Don't be doing Test Driven Development

Test Driven Development is actually quite good. It forces you to think ahead when you are developing code and to ensure that you understand the requirements. If you can manage it, it's pretty awesome.

Many-to-One Job Relationships

However - there are two kinds of software development company, and that really comes down to how many developers do how many jobs. If you work for one of the big companies, then for every job in that company there will be more than one person doing that job - probably two people for the job, or maybe 1.24 people.

If you work for a small/medium company, a startup maybe - then typically each person does two or three jobs.

This isn't a judgement on either company - or a suggestion that the individuals are lazy or anything. A company like say Google can't afford to provide poor service just because someone is sick. This is a natural consequence of SLAs. But at the same time they can afford to have multiple individuals dedicated to one potential task.

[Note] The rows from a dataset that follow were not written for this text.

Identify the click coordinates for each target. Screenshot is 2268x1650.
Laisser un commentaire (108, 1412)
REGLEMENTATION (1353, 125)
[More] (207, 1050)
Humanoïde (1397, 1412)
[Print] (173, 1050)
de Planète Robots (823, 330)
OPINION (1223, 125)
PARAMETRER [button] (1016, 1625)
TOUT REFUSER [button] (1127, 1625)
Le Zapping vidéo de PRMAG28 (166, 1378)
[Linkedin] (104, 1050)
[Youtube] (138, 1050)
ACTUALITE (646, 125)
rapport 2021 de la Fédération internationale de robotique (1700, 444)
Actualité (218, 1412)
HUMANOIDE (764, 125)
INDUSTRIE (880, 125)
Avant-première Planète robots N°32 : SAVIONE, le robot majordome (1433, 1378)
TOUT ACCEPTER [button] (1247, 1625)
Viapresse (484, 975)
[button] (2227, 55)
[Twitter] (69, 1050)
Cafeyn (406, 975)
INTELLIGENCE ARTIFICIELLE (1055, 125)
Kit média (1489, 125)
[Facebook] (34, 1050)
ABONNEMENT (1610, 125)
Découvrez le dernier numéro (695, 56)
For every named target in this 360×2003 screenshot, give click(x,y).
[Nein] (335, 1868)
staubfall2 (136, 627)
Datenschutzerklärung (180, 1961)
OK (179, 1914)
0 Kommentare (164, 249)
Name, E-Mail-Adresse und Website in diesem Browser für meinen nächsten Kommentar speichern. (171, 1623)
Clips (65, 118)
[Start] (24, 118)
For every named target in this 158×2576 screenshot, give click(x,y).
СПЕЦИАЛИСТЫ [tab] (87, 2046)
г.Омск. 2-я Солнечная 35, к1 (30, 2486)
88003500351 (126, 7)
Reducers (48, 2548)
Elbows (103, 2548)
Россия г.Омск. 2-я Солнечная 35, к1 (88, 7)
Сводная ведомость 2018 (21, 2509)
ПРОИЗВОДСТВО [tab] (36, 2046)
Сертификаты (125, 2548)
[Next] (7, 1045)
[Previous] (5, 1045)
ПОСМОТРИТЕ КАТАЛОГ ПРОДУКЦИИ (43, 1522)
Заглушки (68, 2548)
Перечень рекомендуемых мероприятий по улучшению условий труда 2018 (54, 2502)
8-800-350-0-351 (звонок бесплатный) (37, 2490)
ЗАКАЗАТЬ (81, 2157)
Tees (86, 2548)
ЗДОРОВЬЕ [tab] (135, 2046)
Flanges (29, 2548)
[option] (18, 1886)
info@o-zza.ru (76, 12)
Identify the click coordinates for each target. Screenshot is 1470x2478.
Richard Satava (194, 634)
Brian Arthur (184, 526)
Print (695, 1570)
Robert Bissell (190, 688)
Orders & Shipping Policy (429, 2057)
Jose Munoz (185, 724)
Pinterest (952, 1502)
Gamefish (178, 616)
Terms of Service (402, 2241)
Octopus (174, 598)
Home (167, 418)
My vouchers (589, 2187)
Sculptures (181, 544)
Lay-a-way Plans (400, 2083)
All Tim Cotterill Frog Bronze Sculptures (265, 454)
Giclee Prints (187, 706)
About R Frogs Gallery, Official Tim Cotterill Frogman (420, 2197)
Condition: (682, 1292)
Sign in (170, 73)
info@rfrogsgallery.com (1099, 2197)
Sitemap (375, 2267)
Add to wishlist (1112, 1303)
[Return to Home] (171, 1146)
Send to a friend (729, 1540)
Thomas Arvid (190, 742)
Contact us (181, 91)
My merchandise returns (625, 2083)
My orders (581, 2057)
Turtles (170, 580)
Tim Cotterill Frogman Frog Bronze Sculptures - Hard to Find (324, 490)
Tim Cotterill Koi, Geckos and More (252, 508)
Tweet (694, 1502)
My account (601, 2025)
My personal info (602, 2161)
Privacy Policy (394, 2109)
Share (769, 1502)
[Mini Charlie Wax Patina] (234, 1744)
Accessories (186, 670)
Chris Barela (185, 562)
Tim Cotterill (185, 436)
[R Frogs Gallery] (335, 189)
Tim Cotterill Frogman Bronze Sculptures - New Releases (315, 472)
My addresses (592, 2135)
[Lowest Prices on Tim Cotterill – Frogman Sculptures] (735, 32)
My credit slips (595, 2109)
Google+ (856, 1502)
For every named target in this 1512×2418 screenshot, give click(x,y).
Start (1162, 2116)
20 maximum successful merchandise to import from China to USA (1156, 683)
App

It's basic redundancy - that makes sense to everyone.

In the small/medium company, I know how to do my job and I also know how to do the jobs of three or more others, and vice versa - we spread it around.

So what has this got to do with TDD...

TDD in the SME is a luxury. Those companies can't look at spending a day or two for each task to build out tests that are quite speculative (or seem so at this point in time).

Yes, yes, yes - I know that's a false economy that's not really up for debate.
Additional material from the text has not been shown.